A flash of Celia's lewd deeds filtered through the woman's untrained mind, but after that, Sariah caught a sense of her conversation with the guard the night before. Across the bars, the man was boasting about his cushy assignment at the Mating Hall, gloating because he didn't have to stand guard on the walls day and night like his fellow guards had to do.

The contact broke when Celia's turn arrived. Then it was her turn. Sariah withstood the sponging. She resented the stern hand that forced the washing on her as if she was nothing more than a well-used work beast hosed down after a grueling day in the fields.

She stepped out of the pool and waited for her turn to be dried. She forced herself to focus on the important things. Why were the bulk of the keep's guards posted on the wall night and day? She donned a clean garment and moved on to the table. She downed the tasteless porridge without enthusiasm. The lukewarm gruel was purported to provide all the nutrition necessary to grow wiserlings. It was the only reason to eat it.

She waited until the guards doused the fires to begin her work. Sariah couldn't stray far from her cot, because her bracelet's glow was too hard to conceal. Instead, one by one, the women came to her cot quietly, cautiously, perhaps even faithfully, so that Sariah could try to awaken dormant links and train clumsy fingers into a semblance of rhythm. It was slow, risky, painstaking work, but at least half the women were able to stone tap now, and the other half showed promise.

“Are you sure about this?” Cara whispered when it was her turn. “You said you'd stolen the prism, but it's back and it hurts as much as ever.”

Courage,
Sariah tapped the emotion against Cara's icy fingertips. The next time, they wouldn't get it back.

Trea was in a nostalgic mood. “Will I ever birth a child and keep it, you think?”

Confidence.
Sariah forced herself to convey the difficult notion. She thought of her own child, of the dangers that stood in the way of her son's existence. Hope. She visualized the elegant roses etched on her bracelet's link, infusing Trea's mind with the sight of a hundred red buds blooming into stunning, exquisite wreaths. She could almost whiff the sweet scent of her own hope, perfuming both her infusion and her dreams.

Celia's whisper brought her back to the pen's stark darkness. “Don't you think we should try it tonight?”

“Not yet,” Lexia said. “We'll get one chance. It's got to be right.”

A muted clang sounded by the lower gate. Celia got up and went to meet her guard. Sariah waited impatiently. Time had no true measure in the Mating Hall. The days were long. The nights were endless. Yet the silver haze's advance on her bracelet's crystals wasn't deterred. Every day she spent at the Mating Hall was a day lost.

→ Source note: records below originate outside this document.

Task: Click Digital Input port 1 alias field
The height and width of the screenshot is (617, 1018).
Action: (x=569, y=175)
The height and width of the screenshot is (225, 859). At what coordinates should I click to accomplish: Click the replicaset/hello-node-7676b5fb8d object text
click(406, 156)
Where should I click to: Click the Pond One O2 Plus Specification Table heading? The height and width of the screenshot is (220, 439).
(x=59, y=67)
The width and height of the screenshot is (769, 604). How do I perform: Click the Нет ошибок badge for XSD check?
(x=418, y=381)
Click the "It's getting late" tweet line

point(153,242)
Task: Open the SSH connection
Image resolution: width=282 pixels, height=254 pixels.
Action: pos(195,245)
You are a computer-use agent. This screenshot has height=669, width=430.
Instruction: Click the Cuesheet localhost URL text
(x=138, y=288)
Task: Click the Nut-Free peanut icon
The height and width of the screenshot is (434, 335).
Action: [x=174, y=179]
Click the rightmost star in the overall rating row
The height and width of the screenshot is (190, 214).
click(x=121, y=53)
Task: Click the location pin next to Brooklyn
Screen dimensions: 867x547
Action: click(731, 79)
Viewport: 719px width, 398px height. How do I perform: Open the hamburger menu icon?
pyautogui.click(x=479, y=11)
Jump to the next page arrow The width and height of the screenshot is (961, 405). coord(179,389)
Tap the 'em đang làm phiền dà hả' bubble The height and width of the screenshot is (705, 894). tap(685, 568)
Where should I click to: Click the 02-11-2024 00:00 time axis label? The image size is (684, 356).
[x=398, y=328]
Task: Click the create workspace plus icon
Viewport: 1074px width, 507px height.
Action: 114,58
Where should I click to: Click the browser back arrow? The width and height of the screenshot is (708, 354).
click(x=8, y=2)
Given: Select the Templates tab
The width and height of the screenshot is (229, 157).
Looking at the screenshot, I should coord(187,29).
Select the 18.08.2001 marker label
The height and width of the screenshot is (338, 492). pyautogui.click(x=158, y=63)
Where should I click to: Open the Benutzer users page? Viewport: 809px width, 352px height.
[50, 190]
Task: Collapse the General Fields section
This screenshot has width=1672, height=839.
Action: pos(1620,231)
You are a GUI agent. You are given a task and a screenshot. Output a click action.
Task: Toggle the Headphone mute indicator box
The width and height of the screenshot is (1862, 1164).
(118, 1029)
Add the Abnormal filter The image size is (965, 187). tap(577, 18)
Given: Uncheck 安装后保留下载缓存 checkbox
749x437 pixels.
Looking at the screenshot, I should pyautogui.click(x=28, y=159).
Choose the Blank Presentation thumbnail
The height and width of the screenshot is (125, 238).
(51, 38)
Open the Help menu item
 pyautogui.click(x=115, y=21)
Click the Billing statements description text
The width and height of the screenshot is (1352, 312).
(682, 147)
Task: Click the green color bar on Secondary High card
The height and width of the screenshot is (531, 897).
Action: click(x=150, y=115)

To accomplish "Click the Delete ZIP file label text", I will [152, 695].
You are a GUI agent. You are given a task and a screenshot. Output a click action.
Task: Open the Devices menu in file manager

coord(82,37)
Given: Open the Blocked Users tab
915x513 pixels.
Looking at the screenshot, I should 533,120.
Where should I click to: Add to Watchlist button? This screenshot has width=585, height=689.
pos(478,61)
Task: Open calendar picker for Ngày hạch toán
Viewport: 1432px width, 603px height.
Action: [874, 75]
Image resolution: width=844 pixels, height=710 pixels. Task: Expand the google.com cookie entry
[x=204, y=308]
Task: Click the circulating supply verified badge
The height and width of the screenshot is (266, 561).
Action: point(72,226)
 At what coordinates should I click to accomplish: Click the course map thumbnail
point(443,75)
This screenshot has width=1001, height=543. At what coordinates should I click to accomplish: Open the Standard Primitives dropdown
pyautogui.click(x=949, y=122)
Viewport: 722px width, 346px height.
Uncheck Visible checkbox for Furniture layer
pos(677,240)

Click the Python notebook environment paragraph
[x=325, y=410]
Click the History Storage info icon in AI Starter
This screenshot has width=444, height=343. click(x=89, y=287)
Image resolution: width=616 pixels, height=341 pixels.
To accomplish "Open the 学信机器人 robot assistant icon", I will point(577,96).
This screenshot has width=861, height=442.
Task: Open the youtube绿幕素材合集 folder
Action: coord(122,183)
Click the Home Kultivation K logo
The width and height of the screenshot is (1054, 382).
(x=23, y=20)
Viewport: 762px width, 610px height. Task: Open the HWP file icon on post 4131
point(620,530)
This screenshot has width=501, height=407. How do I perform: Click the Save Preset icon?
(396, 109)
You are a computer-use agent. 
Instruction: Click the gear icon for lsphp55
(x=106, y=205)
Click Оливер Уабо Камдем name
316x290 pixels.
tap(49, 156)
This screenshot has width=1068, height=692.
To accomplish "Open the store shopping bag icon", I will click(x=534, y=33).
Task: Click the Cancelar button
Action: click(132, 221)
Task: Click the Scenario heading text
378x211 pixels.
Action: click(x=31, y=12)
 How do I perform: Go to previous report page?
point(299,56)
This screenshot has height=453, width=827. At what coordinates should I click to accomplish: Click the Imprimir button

The prospect of another quickening was enough to squelch any attempts at optimism. Sariah made an effort to think about the things she liked, like flowers, cherries and honey. True, some of those were really Kael's favorites, but she had learned to share in his pleasures. She thought of him, of the memories they had made together. She recalled his scent, dark spices and fresh laurel draping her like the warmest blanket. She sighed like a lovesick maiden. Pathetic. If only she knew that Kael had gotten her message.

After a while, Celia slipped back into her cot.

“Anything new?” Lexia whispered.

“Fighting,” Celia whispered back.

“Against who?”

“He's not that dumb.”

It had to be Arron. He must be trying to take the keep by force. Sariah had seen him there, massing at the gates, waiting for her. At last, he had gotten tired of waiting.

 

Sitting on the birthing chair was an act of pure will. Sariah stilled her trembling limbs and focused on the task ahead. She had lived through several quickenings thus far, each worse than the previous one. But whereas other women returned with their bellies grown by several weeks after each quickening, Sariah's seemed to be growing at a more natural rate. It was her way of defying the mistress, the sisters and the prism's power. And after several failed attempts, a good bit of thought, and much preparation, it wasn't her only way.